Wednesday, September 9, 2015

Banks and the Stock Market, IV: Money Manipulation and the Economics of Reality


As we saw in yesterday’s blog posting, per Say’s Law of Markets (and basic common sense), we don’t really purchase what others produce with money, but with what we produce by means of our labor or capital.  This is, in fact, one of the reasons why the currency — the measurement of “money” — must be uniform and standard with a fixed value.

When $1 was $1
Otherwise, the dollar that paid for an hour’s worth of my production yesterday, might only buy half an hour’s worth of your production tomorrow if there is inflation.  Similarly, a dollar I borrowed when it was worth a hour’s worth of production might buy two hour’s worth of production when it comes time for me to repay if there is deflation.

This was the primary issue addressed by William Jennings Bryan and the Populists in the latter part of the Nineteenth Century.  As a result of the inflationary policies used to finance the Union war effort in the Civil War and the vast increase in demand for food to feed the army, farmers expanded production on credit extended on easy terms.

When $1 in paper was 37¢ in gold.
After the war, due to many factors such as continuing rapid increase in agricultural production due to the 1862 Homestead Act, advancing technology, expansion of transportation facilities beyond existing needs funded by government subsidies and expansion of commercial bank credit, restriction of farmers and small businesses to existing savings for financing, Prince Otto von Bismarck’s money manipulations against Austria and, later, France, and the at-first official and later unofficial policy of the United States government to restore parity of the paper currency with gold (did we miss any of the major factors?  Oh, yes, the oversupply of silver just as silver was being demonetized in many countries), prices fell drastically, and anyone who had borrowed when money was “cheap” now had to repay when money was “dear” — i.e., money borrowed when wheat was, say, $2 per bushel had to be repaid when wheat was $1 per bushel . . . meaning a farmer had to produce twice as much wheat as the loan was worth when he got the loan.

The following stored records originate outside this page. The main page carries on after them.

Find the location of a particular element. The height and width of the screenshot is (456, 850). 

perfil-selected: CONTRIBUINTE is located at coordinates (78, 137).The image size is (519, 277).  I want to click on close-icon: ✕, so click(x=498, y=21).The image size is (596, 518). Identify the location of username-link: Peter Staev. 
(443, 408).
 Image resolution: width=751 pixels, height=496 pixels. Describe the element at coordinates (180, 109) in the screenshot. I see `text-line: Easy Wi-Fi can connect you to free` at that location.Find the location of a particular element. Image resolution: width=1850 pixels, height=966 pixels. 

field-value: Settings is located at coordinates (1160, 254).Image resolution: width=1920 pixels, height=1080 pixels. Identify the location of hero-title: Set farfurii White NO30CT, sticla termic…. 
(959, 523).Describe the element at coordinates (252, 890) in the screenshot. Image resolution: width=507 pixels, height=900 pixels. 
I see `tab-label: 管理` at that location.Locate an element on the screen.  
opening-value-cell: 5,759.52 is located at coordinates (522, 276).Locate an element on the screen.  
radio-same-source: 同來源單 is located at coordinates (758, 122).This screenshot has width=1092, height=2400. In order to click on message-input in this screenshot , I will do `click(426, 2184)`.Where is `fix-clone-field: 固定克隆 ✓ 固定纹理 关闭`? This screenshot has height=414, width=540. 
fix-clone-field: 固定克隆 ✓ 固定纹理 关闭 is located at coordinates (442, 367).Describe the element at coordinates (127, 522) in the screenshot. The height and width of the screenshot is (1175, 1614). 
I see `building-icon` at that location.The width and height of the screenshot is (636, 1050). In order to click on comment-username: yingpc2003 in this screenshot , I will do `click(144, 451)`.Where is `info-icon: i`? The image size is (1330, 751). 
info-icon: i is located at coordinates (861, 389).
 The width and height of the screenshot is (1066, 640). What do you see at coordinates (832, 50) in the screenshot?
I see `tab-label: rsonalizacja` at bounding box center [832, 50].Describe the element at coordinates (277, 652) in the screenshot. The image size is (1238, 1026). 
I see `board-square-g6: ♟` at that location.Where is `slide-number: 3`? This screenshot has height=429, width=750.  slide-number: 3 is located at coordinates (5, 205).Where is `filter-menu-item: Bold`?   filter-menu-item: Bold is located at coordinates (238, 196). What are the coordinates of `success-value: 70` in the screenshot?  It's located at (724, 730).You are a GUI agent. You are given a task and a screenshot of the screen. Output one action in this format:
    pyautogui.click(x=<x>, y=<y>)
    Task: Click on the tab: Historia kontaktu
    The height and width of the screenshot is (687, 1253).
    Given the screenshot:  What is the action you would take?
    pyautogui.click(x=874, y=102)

"The Great Commoner": William Jennings Bryan
Had inflation not been an issue, of course, and the currency retained a standard value with both gold and paper at par during the war and afterwards, the problem would have been different, and quite possibly negligible.  The need to restore the faith and credit of the government, however, ensured that the method chosen, deflation, would harm the very people it was intended to help (farmers and small businessmen), and benefit the people who didn’t need help: big business and the financial services industry.  This was why Bryan demanded that as much silver as was necessary be coined to inflate the currency and raise prices.

The main question, then, was not whether the money supply should be manipulated.  That was a given.  The only question was who was to benefit from the manipulation.  That determined whether the government should follow a policy of inflation or deflation.

Both inflation and deflation, however, are Currency Principle phenomena.  If an economy has a reserve currency that is fixed and uniform in value, is asset-backed, and expands and contracts directly with the present value of existing and future marketable goods and services in the economy, there will be neither inflation nor deflation.

Inflation as the cure for economic woes
“Inflation” we define as “an increase in the price level due to an increase in the money supply without a corresponding increase in the present value of existing and future marketable goods and services.”  More accurately, this is “demand-pull” inflation, a monetary phenomenon.  “Cost-push” inflation results not from manipulation of the money supply, but from actual changes in the supply and demand of and for marketable goods and services, an economic phenomenon.

“Deflation” we define as “a decrease in the price level due to a decrease in the money supply without a corresponding decrease in the present value of existing and future marketable goods and services.”  It is a monetary phenomenon.  Deflation should not be confused with “currency appreciation.”  Appreciation is an economic phenomenon in which a currency will buy more goods and services because those goods and services are in greater supply, become less costly to manufacture or procure, or demand falls.

The real solution to falling prices, however, is not to raise prices through inflation, any more than the real solution to rising prices is to lower them through deflation.  Consistent with Say’s Law of Markets, the real solution to both problems is to make people who are not productive, productive.  This was the question that Louis Kelso addressed and solved with binary economics.